The familiar warm rush of popcorn-flavored air calms your nerves a bit as you get in line for the ticket booth. You squint at the movie times, even though you’ve already picked out what you plan to see. The line inches forward and the couple in front of you seem all too comfortable in such a public place. You pull out your phone as nonchalantly as possible and check Facebook, Snapchat, Instagram. Nothing has changed much in the past 5 minutes.
A gaggle of teenagers enter the building with the aura of pure noise that always seems to surround immaturity and hormones. You keep your eyes glued to your phone as they shuffle into line behind you. Making sure to avoid any eye contact, you glance towards the doors as if you’re waiting for someone. You’re not.
You finally reach the ticket box. The cashier greets you in a bored voice and asks what you would like to see. You grin sheepishly and tell her: one ticket. Supremely disinterested, she prints out a ticket and hands it to you. You say thanks and lift the ticket in a half-hearted salute. She ignores you.
You buy some popcorn, realizing that you don’t have to share it with anyone. You could get used to this.
You reach your theater, popcorn and soda in hand. It’s partially filled, but it doesn’t matter. You have your choice of seats. No need to worry about the rest of your party if you don’t have a party. You pick the seat you want and sit down. Glancing around, nobody seems remotely interested in you. Nobody cares and nobody judges. You relax.

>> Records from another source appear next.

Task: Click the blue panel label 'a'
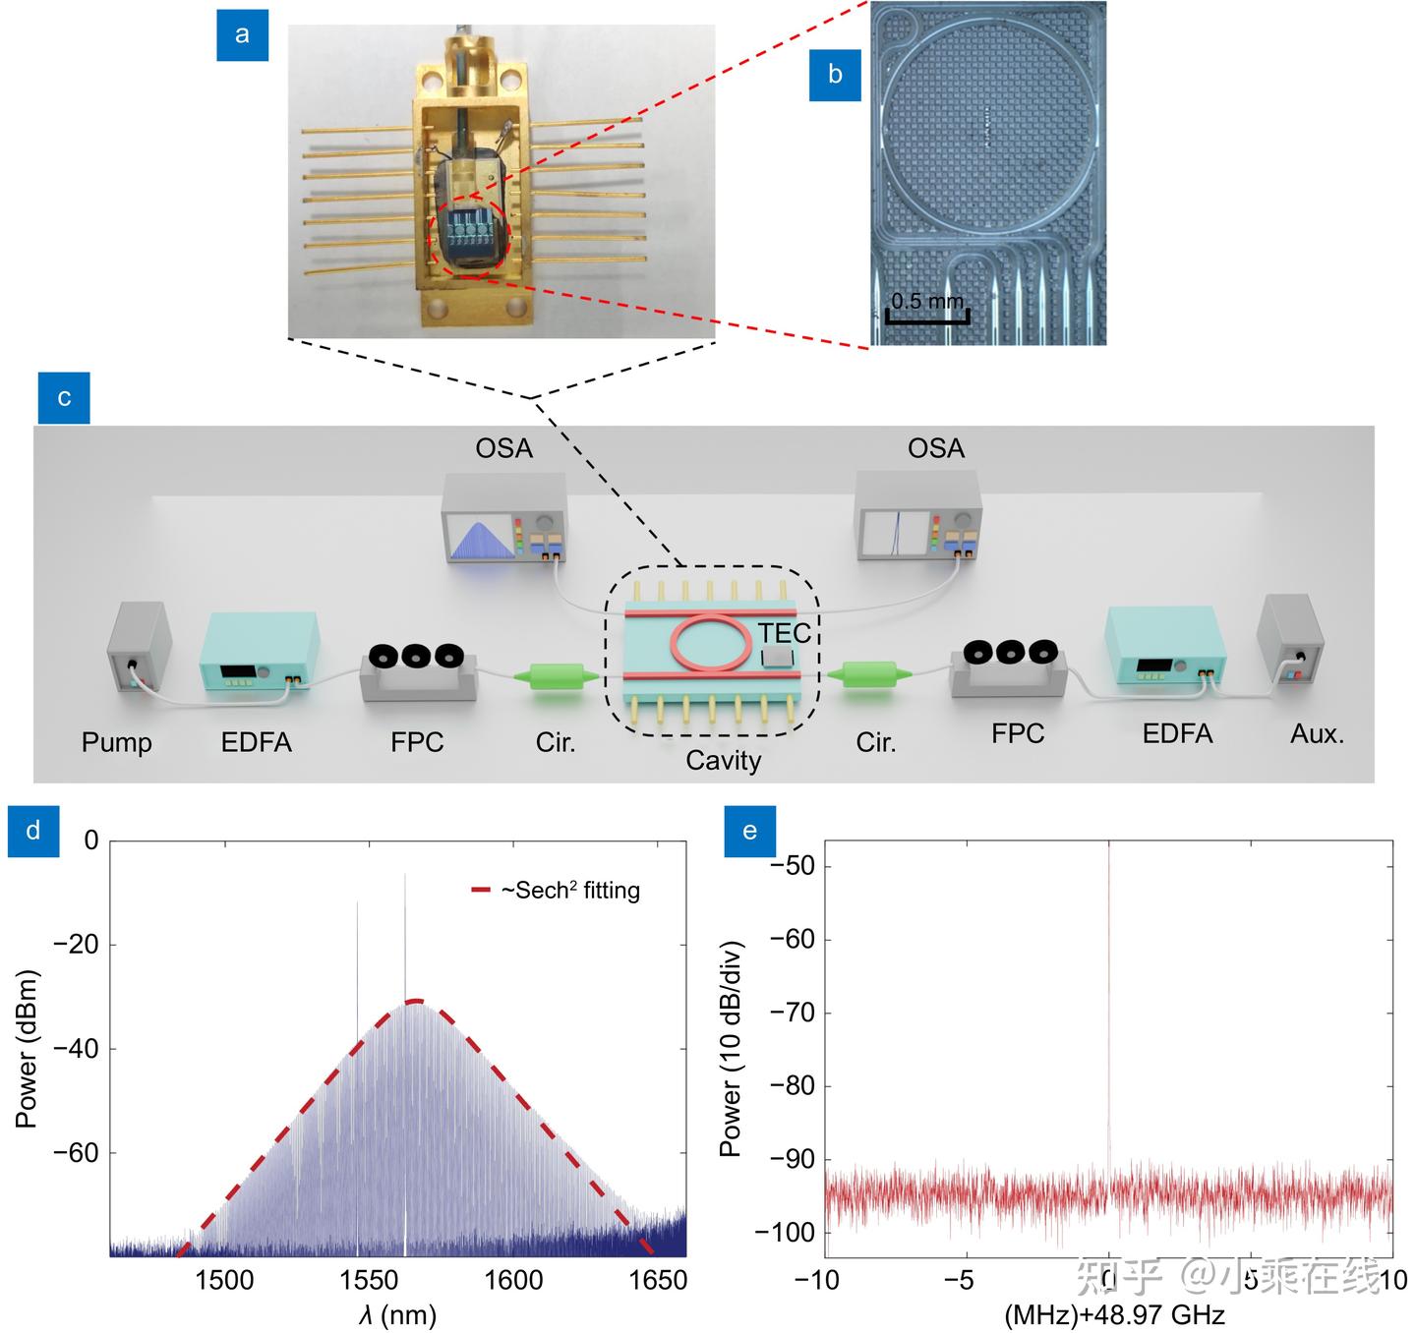[242, 35]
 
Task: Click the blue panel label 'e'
[749, 832]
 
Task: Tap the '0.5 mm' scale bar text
[927, 301]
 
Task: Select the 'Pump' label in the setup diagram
[117, 742]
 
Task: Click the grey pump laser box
[139, 646]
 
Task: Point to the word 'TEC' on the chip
[784, 633]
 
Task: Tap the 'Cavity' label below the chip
[724, 761]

You take out your phone and after a moment’s consideration, you turn it off and put it away. It’s a solo movie experience, after all, so you might as well make the solitude complete. Strangely, you feel more at ease knowing that your phone won’t distract you, even though it’s only the previews.
The movie begins. You find yourself drawn into the movie, more so than usual. There’s nobody to offer popcorn to, you’re not looking over to gauge your friends’ reactions. You can laugh as loud as you want to at the jokes, use both armrests if you’d like, don’t have to figure out whose straw it is you’re sucking. You can simply watch the movie.
The movie ends and everyone gets up to leave. You stay seated for a little longer, watching the credits scroll up the screen, somewhat reluctant to turn on your phone, to reconnect with the rest of the world.
But eventually, you stand up and leave the theater. You don’t feel self-conscious as you walk, alone, back to your car. You take out your phone to turn it on, but then you pause. You think about it. The phone goes back in your pocket.
You’re hungry, maybe you’ll go eat at a restaurant. All by yourself.